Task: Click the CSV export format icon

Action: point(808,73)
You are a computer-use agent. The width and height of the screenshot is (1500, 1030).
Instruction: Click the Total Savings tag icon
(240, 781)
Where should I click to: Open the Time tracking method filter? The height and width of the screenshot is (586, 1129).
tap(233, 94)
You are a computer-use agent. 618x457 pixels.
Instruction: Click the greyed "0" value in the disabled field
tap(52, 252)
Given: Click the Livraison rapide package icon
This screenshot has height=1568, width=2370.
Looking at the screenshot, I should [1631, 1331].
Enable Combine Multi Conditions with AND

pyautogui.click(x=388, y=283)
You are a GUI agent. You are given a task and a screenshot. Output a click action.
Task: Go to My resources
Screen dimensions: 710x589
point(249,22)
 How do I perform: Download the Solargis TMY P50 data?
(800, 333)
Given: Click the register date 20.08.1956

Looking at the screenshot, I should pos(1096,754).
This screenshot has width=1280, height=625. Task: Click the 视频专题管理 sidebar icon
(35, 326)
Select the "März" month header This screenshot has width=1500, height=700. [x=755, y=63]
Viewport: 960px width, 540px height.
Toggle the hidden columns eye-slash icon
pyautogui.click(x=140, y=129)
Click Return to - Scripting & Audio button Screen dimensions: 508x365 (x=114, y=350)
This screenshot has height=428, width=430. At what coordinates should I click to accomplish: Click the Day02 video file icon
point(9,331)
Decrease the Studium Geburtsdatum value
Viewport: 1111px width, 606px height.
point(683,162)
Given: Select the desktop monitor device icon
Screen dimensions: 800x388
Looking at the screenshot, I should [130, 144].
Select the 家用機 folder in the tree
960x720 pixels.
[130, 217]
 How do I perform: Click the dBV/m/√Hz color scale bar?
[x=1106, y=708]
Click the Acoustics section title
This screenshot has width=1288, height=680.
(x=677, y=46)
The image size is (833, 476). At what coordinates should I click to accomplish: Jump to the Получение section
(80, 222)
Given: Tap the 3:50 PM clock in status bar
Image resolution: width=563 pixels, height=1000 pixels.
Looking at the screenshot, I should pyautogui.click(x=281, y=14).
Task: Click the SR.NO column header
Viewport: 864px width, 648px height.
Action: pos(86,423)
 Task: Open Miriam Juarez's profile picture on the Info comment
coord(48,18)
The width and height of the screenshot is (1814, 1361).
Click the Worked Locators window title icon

**BRIEF**
Give back all the records exactly as they stand.

**ANSWER SPACE**
Task: Click the CSV export format icon

Action: point(808,73)
You are a computer-use agent. The width and height of the screenshot is (1500, 1030).
Instruction: Click the Total Savings tag icon
(240, 781)
Where should I click to: Open the Time tracking method filter? The height and width of the screenshot is (586, 1129).
tap(233, 94)
You are a computer-use agent. 618x457 pixels.
Instruction: Click the greyed "0" value in the disabled field
tap(52, 252)
Given: Click the Livraison rapide package icon
This screenshot has height=1568, width=2370.
Looking at the screenshot, I should [1631, 1331].
Enable Combine Multi Conditions with AND

pyautogui.click(x=388, y=283)
You are a GUI agent. You are given a task and a screenshot. Output a click action.
Task: Go to My resources
Screen dimensions: 710x589
point(249,22)
 How do I perform: Download the Solargis TMY P50 data?
(800, 333)
Given: Click the register date 20.08.1956

Looking at the screenshot, I should pos(1096,754).
This screenshot has width=1280, height=625. Task: Click the 视频专题管理 sidebar icon
(35, 326)
Select the "März" month header This screenshot has width=1500, height=700. [x=755, y=63]
Viewport: 960px width, 540px height.
Toggle the hidden columns eye-slash icon
pyautogui.click(x=140, y=129)
Click Return to - Scripting & Audio button Screen dimensions: 508x365 (x=114, y=350)
This screenshot has height=428, width=430. At what coordinates should I click to accomplish: Click the Day02 video file icon
point(9,331)
Decrease the Studium Geburtsdatum value
Viewport: 1111px width, 606px height.
point(683,162)
Given: Select the desktop monitor device icon
Screen dimensions: 800x388
Looking at the screenshot, I should [130, 144].
Select the 家用機 folder in the tree
960x720 pixels.
[130, 217]
 How do I perform: Click the dBV/m/√Hz color scale bar?
[x=1106, y=708]
Click the Acoustics section title
This screenshot has width=1288, height=680.
(x=677, y=46)
The image size is (833, 476). At what coordinates should I click to accomplish: Jump to the Получение section
(80, 222)
Given: Tap the 3:50 PM clock in status bar
Image resolution: width=563 pixels, height=1000 pixels.
Looking at the screenshot, I should pyautogui.click(x=281, y=14).
Task: Click the SR.NO column header
Viewport: 864px width, 648px height.
Action: pos(86,423)
 Task: Open Miriam Juarez's profile picture on the Info comment
coord(48,18)
The width and height of the screenshot is (1814, 1361).
Click the Worked Locators window title icon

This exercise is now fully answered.